How Will South Korea Implement Digital Oversight?
The National Tax Service has launched a public tender process, calling on technology firms to design a highly advanced platform for digital asset surveillance. With a budget set at $2 million, the winning bidder will start the design phase soon, with a pilot scheduled for November. Full deployment is planned by December 2026, in collaboration with the Korea Customs Service and the Bank of Korea.
What Are The Implications For Crypto Taxation Starting In 2027?
Starting January 1, 2027, South Koreans will face a 22 percent tax rate on virtual asset gains above 2.5 million won. Authorities stress that this new system will ensure precise reporting, helping deter any underreporting in an expanding virtual economy. The AI system aims to dissect vast amounts of data from exchanges and digital wallets, automatically flagging transactions that suggest potential tax evasion.
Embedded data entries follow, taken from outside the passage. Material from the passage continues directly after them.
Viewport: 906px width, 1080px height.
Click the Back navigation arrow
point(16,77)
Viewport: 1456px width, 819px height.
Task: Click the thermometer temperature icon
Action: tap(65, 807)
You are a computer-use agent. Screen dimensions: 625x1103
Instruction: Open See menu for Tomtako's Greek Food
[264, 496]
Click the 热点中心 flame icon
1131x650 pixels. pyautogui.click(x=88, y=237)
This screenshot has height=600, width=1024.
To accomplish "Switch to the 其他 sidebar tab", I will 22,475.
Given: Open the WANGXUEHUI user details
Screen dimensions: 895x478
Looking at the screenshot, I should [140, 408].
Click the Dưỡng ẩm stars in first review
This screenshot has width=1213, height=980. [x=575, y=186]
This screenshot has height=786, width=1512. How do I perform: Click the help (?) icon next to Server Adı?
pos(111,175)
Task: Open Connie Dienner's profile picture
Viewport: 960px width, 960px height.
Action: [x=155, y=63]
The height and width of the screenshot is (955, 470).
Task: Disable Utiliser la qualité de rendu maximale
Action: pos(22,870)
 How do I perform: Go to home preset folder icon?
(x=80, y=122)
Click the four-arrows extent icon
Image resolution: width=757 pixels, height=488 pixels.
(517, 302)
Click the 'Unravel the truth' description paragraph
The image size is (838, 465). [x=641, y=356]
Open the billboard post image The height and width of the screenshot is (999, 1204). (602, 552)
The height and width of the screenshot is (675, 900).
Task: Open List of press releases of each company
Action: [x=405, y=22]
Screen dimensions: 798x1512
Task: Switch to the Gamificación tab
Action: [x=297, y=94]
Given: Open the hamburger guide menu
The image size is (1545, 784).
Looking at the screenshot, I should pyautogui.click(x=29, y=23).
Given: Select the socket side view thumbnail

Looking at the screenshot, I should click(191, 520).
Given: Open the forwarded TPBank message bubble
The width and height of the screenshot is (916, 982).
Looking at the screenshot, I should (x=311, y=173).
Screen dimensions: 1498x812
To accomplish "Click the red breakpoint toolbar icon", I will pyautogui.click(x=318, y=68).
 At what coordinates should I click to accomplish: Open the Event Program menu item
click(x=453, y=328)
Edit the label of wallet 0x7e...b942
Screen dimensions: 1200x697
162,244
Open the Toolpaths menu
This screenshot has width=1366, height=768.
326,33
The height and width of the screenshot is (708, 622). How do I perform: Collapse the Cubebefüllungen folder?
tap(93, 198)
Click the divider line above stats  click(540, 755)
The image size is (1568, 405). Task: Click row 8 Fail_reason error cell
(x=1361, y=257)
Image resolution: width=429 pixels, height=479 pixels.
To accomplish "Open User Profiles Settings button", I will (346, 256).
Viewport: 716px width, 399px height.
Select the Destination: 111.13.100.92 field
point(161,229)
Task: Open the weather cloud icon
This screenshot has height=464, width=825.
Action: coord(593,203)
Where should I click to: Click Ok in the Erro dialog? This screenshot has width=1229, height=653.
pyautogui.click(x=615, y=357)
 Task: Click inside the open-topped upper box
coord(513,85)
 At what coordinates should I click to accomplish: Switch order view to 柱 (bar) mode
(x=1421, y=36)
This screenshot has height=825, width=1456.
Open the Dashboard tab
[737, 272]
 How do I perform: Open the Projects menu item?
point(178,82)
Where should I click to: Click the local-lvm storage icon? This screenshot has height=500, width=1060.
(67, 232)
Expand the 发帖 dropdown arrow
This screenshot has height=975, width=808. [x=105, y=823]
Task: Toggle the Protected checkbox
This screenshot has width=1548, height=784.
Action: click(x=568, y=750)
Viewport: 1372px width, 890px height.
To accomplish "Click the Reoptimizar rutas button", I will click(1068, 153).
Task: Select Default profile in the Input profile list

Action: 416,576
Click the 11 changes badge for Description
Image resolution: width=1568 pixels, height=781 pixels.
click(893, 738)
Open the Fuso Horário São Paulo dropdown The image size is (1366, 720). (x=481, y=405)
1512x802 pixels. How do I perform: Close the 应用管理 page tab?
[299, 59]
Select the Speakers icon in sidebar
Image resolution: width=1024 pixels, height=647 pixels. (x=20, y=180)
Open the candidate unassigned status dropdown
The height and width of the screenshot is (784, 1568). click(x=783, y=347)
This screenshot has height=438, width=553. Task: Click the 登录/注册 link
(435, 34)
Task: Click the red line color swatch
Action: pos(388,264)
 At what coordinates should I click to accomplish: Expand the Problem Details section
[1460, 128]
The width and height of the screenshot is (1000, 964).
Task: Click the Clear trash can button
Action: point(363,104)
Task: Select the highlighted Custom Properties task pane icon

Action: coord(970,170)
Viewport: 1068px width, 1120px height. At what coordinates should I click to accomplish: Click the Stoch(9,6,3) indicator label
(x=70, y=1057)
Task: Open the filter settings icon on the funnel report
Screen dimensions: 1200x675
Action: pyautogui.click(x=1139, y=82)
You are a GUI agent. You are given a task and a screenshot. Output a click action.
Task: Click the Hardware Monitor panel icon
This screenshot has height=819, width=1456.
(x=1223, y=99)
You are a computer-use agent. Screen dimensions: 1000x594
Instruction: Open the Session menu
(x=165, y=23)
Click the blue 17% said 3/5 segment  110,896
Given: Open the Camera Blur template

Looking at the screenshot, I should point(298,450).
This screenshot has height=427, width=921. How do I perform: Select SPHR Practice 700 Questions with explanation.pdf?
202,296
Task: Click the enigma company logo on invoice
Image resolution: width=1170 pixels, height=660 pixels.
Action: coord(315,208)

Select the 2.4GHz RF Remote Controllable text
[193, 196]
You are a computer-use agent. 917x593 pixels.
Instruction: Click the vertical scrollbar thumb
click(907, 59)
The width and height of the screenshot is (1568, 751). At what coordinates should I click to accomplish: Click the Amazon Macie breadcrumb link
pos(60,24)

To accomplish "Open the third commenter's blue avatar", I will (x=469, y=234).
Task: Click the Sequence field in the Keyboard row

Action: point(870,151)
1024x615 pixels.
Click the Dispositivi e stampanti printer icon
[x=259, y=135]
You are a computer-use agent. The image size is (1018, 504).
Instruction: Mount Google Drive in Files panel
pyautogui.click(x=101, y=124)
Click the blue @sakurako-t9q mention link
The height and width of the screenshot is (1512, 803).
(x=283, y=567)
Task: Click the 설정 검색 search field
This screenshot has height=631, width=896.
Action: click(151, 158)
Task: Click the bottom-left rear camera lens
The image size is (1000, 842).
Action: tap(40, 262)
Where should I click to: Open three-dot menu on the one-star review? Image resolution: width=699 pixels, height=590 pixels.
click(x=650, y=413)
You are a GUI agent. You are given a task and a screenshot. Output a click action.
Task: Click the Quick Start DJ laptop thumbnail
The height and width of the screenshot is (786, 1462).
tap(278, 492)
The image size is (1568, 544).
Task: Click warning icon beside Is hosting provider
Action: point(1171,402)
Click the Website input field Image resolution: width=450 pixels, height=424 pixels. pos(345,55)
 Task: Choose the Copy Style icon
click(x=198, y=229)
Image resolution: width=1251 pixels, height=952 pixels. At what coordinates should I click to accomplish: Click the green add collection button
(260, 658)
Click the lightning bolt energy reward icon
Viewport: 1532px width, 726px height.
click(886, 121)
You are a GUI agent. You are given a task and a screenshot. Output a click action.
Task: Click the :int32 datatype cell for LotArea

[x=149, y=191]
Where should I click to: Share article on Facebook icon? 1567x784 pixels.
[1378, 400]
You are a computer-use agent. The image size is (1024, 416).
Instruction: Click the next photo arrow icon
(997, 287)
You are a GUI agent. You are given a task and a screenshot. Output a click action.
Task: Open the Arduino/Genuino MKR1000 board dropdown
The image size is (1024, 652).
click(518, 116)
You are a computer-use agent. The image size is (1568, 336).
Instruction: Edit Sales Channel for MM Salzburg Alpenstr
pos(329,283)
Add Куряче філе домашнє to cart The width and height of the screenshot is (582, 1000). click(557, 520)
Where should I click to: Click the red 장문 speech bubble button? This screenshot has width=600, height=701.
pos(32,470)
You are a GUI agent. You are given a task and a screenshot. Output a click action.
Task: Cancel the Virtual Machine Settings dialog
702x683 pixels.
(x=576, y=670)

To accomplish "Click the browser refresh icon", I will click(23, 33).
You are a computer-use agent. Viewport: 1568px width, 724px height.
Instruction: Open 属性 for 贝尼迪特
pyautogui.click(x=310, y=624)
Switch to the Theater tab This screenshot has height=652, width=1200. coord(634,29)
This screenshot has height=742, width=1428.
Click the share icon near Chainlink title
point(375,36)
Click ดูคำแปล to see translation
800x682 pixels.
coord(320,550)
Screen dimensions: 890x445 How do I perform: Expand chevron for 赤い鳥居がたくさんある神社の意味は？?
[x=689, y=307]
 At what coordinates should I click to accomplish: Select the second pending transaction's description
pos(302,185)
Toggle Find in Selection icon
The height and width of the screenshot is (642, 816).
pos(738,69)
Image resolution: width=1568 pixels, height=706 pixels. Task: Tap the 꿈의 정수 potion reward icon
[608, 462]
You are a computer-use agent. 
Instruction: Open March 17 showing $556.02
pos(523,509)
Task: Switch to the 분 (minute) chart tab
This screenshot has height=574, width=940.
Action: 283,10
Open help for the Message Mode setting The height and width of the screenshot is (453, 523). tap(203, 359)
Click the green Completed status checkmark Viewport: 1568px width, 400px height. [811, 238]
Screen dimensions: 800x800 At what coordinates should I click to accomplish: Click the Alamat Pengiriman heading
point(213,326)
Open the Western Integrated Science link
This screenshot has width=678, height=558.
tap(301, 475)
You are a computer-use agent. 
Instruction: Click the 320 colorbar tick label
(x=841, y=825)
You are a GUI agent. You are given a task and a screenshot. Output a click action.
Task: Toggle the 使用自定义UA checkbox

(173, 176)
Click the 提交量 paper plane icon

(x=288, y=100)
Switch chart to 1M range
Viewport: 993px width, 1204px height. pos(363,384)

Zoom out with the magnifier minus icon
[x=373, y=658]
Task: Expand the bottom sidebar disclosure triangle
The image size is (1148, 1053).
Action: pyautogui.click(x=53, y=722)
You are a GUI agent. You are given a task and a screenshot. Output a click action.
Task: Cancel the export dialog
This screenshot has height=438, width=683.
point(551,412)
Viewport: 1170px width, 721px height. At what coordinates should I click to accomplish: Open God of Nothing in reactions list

As the technology is rolled out, it is seen as a foundational step towards comprehensive tax enforcement, preparing the groundwork for full compliance as crypto ownership grows. The system’s ability to identify irregular activities is expected to tighten oversight of digital asset transactions significantly.
Meanwhile, in the United States, discussions are ongoing regarding crypto taxation measures. Conversations have pivoted toward potentially exempting minor digital transactions, with industries like Block pushing for comprehensive exceptions. They argue Bitcoin should be treated as foreign currency for small deals.
Recent media reports allege that Coinbase, a leading American cryptocurrency platform, lobbied for a tax cut targeting stablecoin transactions alone. This claim arose amid debates around the firm’s interests in USD Coin (USDC). However, Coinbase’s Chief Policy Officer, Faryar Shirzad, has countered these allegations, stating they are categorically untrue.
Faryar Shirzad clarified that Coinbase “has never lobbied against Bitcoin” and reiterated the company’s dedication towards supporting broader digital currency adoption under a fair tax scheme.
As officials from Block articulate, the notion of focusing tax exemptions on stablecoins appears to gain traction among lawmakers. Adam Back from Blockstream pointed out minimal taxable gains with stablecoins, suggesting similar tax treatment for Bitcoin could foster its use as digital money.
South Korea’s AI-enhanced system represents a pioneering step in digital transaction monitoring, laying the groundwork for futuristic financial policies to ensure tax compliance in an increasingly digital economy. The collaboration between tech firms and governmental bodies marks a significant stride towards aligning virtual assets within national regulatory frameworks.